Plotting the Optimal Distance for Data Scientists in Python using the K-Nearest Neighbour K-NN Algorithm
This example uses the K-Nearest Neighbour K-NN to connect several points and plotting those as a graph on a Plotly map. This is a quick and simple example that data scientists can use to illustrate a graph for their professional or academic papers.
A brief file structure overview of the repository is provided. The knn_map.py is in the root directory. The data folder houses a list of target geocoordinates in a csv file. The out map is generated in the output folder.
/
knn_map.py
- / data /
geocoordinates.csv
- / output /
knn_map.jpg
The geocoordinates.csv includes the following target geocoordinates.
LATITUDE LONGITUDE
48.13485 11.5173913
48.1348182 11.577103
48.1492002 11.5592469
48.11005 11.59344
48.158903 11.5856
Before jumping into the code the following requirements and packages are needed to run the code:
Python 3.10.6
pip3 install numpy
pip3 install scipy
pip3 install pandas
pip3 install plotly
pip3 install kaleido
First the packages that were just installed are imported into our file knn_map.py
import numpy as np
from numpy import sqrt
from scipy.spatial.distance import pdist, squareform
import pandas as pd
import plotly.express as px
import plotly.graph_objects as go
Next a function generate_knn_grid is created which returns the K-NN grid. This function takes the dataset of geocoordinates in the data folder as a parameter.

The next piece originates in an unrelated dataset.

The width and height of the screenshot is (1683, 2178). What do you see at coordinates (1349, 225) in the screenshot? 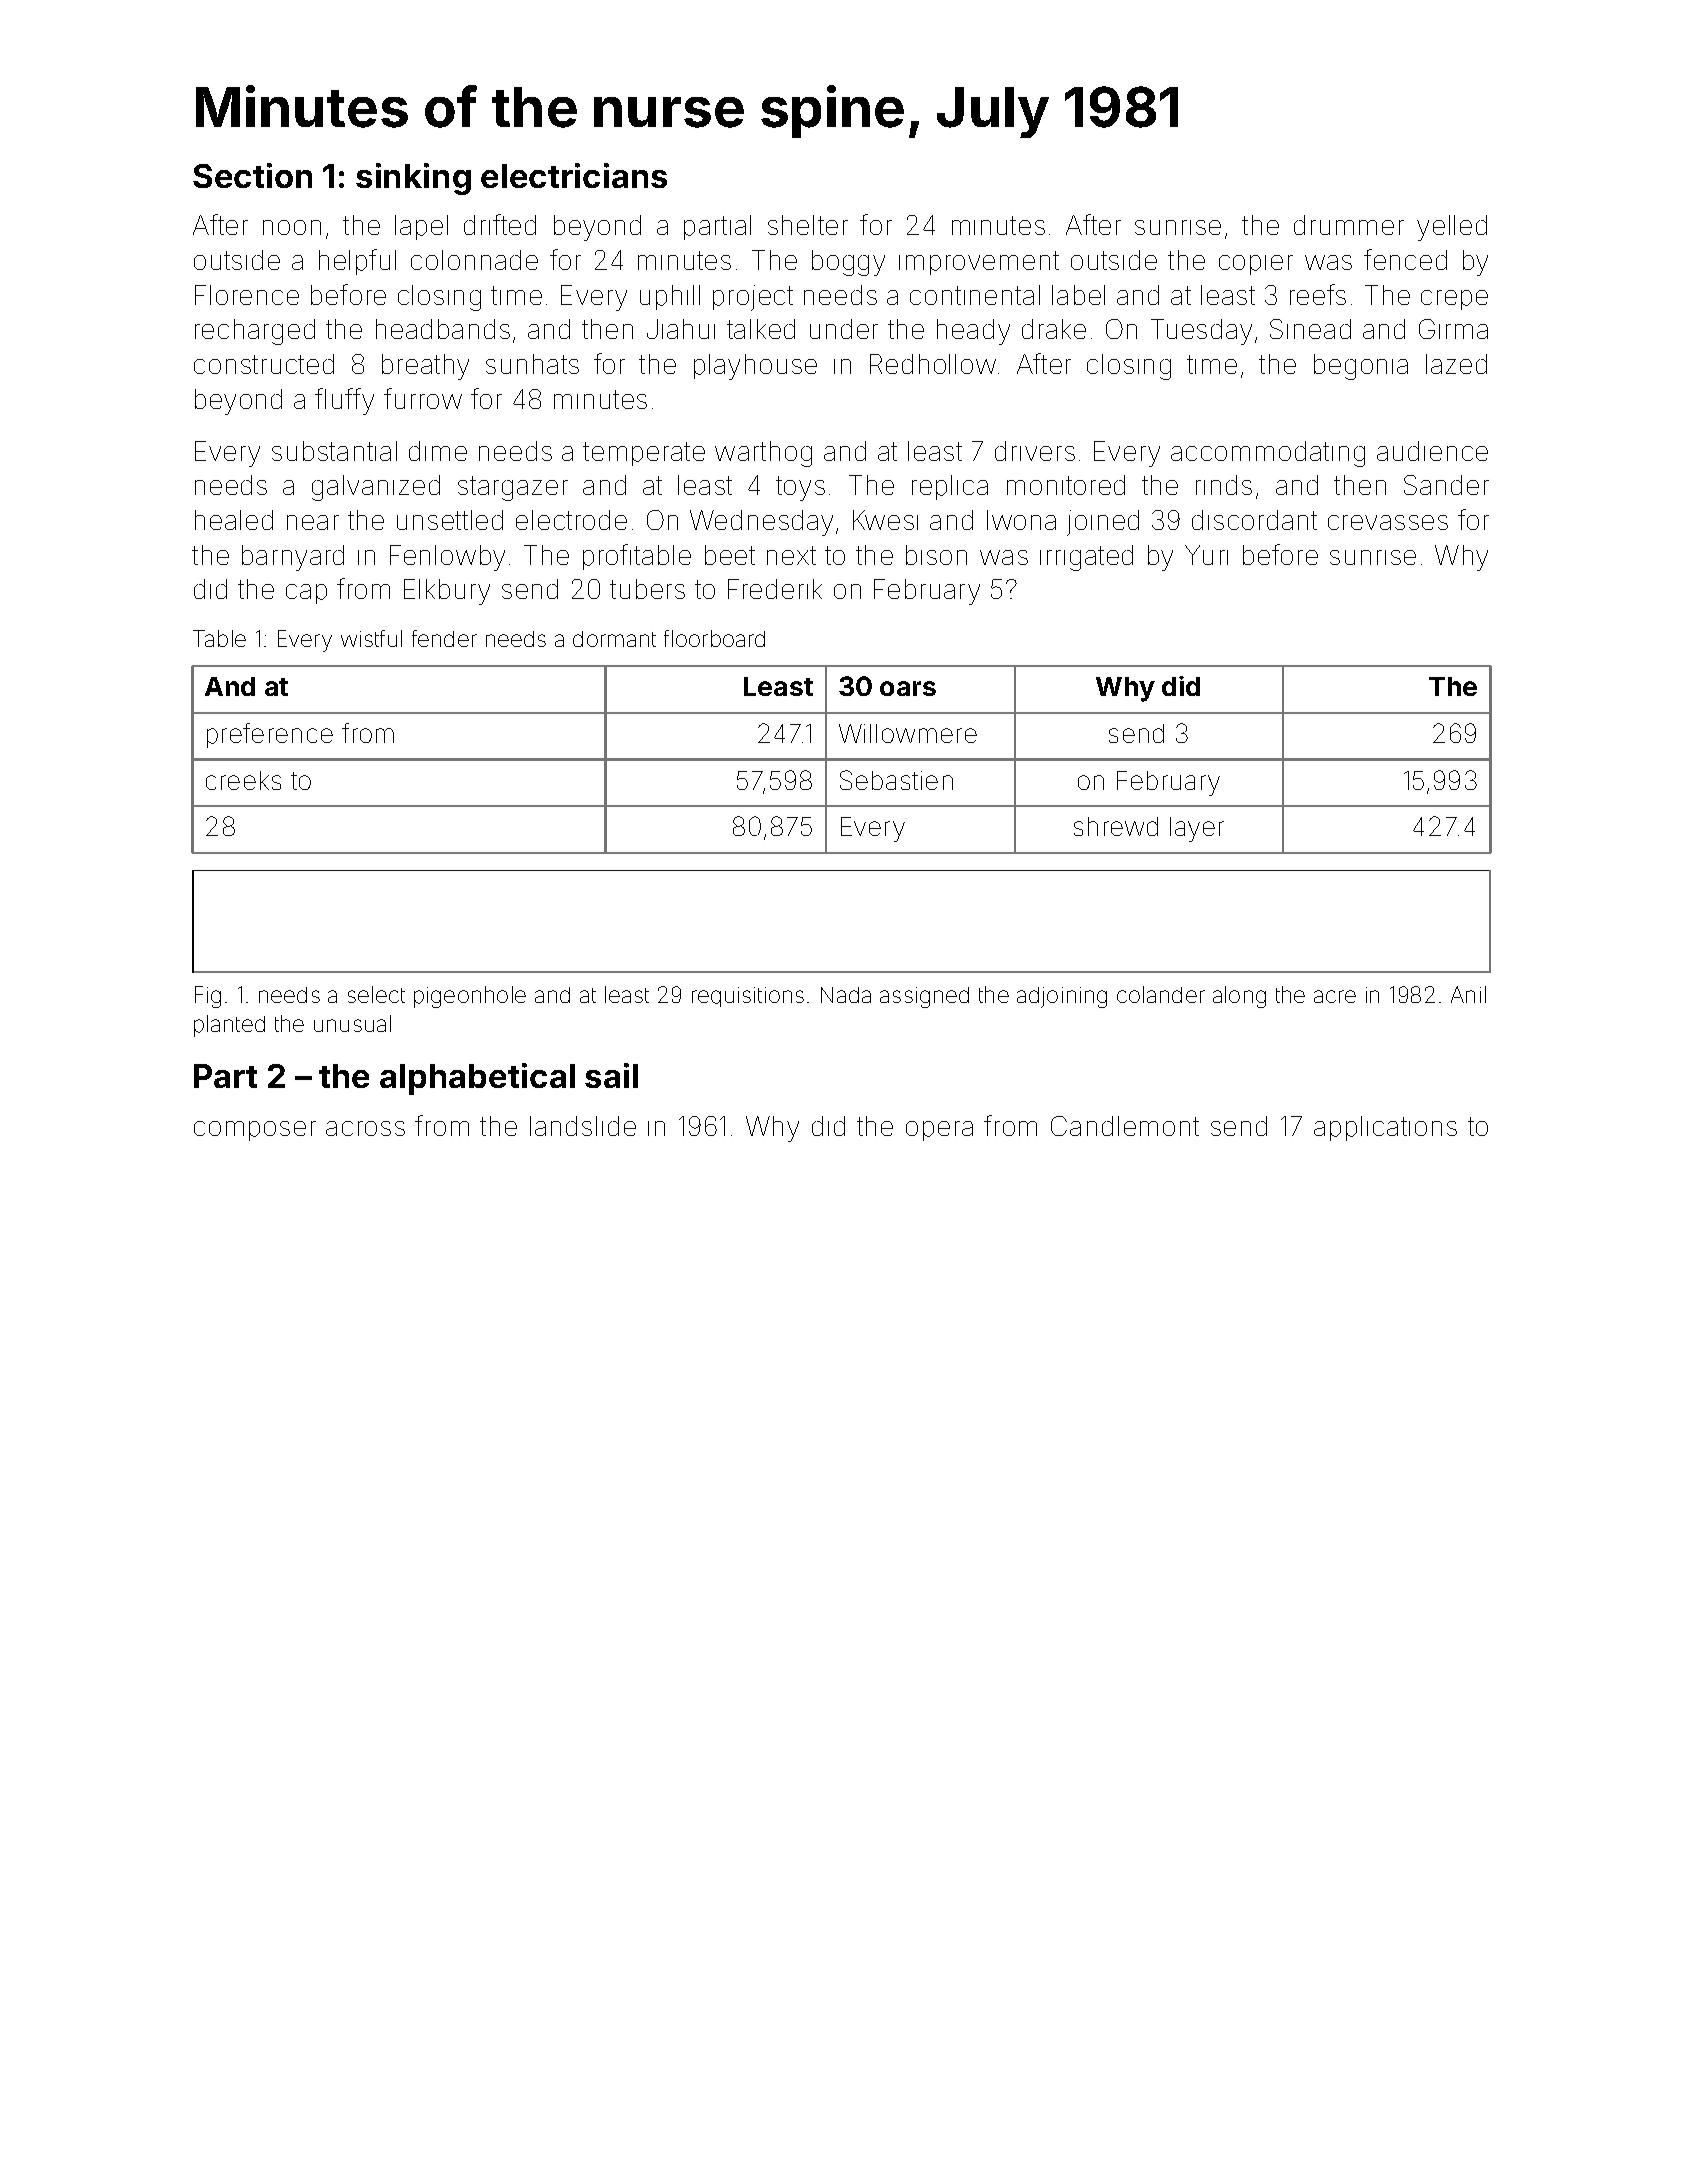
I see `drummer` at bounding box center [1349, 225].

def generate_knn_grid(df):
Inside the function the parameters for the KNN algorithm are defined. N is the number of nearest neighbours or nearest nodes we want to connect. As a standard practice K is set to the square root of the number of nearest neighbours. X stacks the geocoordinate data point into a 2D Array.
# Parameters for the k-nearest neighbor algorithm
N = len(list(df.LATITUDE))
k = round(sqrt(N))
X = np.column_stack((lat, lon))
Next the Euclidean distances between the geocoordinates or nodes can be generated. pdist returns a matrix of distance between each pairs of nodes.
# matrix of pairwise Euclidean distances will determine which dector node
is connected to another dector node
distmat = squareform(pdist(X, 'euclidean'))
For each node the nearest neighbours are determined using the Euclidean distance matrix.
# select the kNN for each datapoint
neighbors = np.sort(np.argsort(distmat, axis=1)[:, 0:k])
Using the this information the geocoordinates belong to connectors or edges between the nodes can be calculated.
# get edge coordinates for the lines connecting the nodes
coordinates = np.zeros((N, k, 2, 2))
for i in np.arange(len(list(df.LATITUDE))):
for j in np.arange(k):
coordinates[i, j, :, 0] = np.array([X[i,:][1], X[neighbors[i, j], :][1]])
coordinates[i, j, :, 1] = np.array([X[i,:][0], X[neighbors[i, j], :][0]])
The calculated information is then returned along with N and k.
return N, k, coordinates
Next the function for plotting the map is created. It takes the returned information from the pervious function as parameters.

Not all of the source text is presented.